EtherApe is a GNOME/pcap-based etherman, interman, and "tcpman" clone. It displays network activity graphically. Active hosts are shown as circles of varying size, and traffic among them is shown as lines of varying width. It supports Ethernet, FDDI, Token Ring, ISDN, PPP, WLAN, and SLIP transports. It knows about VLANs, IP, IPv6, TCP, UDP, FTP, and a number of other protocols. Additional statistics windows will let you concentrate on protocols or nodes.
jWatchdog delivers a simple watchdog to actively monitor your infrastructure and send you notifications in case something goes wrong. It is configured using a simple XML configuration file. This configuration file can be changed on-the-fly without a need to restart the watchdog. jWatchdog does not offer data collection itself. It assumes that you already collected the data on which you want to run jWatchdog. The de facto standard tool Collectd is recommended for data collection. jWatchdog assumes that you use the RRDTool collectd output plugin to store the collected data in RRD files, or use Graphite as a datasource.
PHREL is a per host rate limiter.
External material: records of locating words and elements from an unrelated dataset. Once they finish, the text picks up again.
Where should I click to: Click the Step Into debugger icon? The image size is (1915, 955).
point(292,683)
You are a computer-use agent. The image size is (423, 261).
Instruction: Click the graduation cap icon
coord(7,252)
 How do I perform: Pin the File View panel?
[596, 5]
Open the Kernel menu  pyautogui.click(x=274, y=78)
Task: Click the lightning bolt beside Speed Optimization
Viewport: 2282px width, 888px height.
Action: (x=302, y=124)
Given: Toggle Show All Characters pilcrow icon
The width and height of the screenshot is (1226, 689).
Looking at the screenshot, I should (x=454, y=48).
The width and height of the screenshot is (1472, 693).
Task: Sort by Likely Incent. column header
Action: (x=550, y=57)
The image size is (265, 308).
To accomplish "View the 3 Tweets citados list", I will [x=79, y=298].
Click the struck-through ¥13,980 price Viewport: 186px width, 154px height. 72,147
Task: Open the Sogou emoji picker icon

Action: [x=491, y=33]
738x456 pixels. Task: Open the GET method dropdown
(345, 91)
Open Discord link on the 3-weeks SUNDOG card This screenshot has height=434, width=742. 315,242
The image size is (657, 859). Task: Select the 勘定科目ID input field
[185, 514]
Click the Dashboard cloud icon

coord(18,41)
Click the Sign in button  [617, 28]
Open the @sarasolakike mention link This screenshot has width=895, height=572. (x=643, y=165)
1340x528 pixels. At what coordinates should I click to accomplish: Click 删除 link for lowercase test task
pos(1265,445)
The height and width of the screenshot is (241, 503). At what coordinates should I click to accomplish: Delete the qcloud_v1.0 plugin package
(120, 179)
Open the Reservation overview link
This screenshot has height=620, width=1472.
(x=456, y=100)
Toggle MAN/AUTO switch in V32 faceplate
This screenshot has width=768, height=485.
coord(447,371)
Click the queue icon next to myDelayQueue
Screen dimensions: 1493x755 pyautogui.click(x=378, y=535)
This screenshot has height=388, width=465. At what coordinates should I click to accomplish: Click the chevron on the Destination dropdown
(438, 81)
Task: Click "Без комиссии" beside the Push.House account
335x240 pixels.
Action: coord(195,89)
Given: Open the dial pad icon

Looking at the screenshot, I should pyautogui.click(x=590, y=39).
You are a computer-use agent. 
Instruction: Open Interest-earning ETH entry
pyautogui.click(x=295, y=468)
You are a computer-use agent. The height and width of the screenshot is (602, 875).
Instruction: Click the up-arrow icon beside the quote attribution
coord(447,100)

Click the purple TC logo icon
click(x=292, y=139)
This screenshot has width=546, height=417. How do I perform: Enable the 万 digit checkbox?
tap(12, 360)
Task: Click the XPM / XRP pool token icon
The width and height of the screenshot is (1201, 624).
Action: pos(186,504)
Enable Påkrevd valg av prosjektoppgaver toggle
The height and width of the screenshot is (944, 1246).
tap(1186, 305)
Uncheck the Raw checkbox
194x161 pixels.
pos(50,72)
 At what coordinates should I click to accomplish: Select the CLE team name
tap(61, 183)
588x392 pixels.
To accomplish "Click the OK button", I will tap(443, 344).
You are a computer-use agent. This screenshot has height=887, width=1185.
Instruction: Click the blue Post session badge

It will track the rate of incoming traffic on a server and insert a chain into iptables when a configured threshold is crossed. The inserted chain may either rate limit or block the offending host for a period of time. The inserted chain is automatically removed when the offending host's traffic levels return to normal. PHREL is particularly well suited to protecting nameservers (DNS) from random hosts that flood requests, and to preventing SSH brute force login attempts.
Trojan scan is a simple shell script that allows for simple but relatively effective checking for trojans, rootkits and other malware that may be using your server and network for unwanted (and possibly illegal) purposes. It works by listing all processes that use the Internet with the lsof command (using -Pni flags). This list is then transformed into signatures in the form of process_name:port_number:user. These signatures then are matched against the allowed process defined in the configuration. If any signatures of running processes are found that do not match the allowed signatures, an email report is sent including ps, ls, and optional lsof output.
Observium is an autodiscovering network monitoring system focused primarily on Cisco and Linux networks but includes support for a wide range of network hardware and operating systems. Observium has grown out of a lack of easy to use NMSes. It is intended to provide a more navigable interface to the health and performance of your network. Its design goals include collecting as much historical data about devices as possible, being completely autodiscovered with little or no manual intervention, and having a very intuitive interface.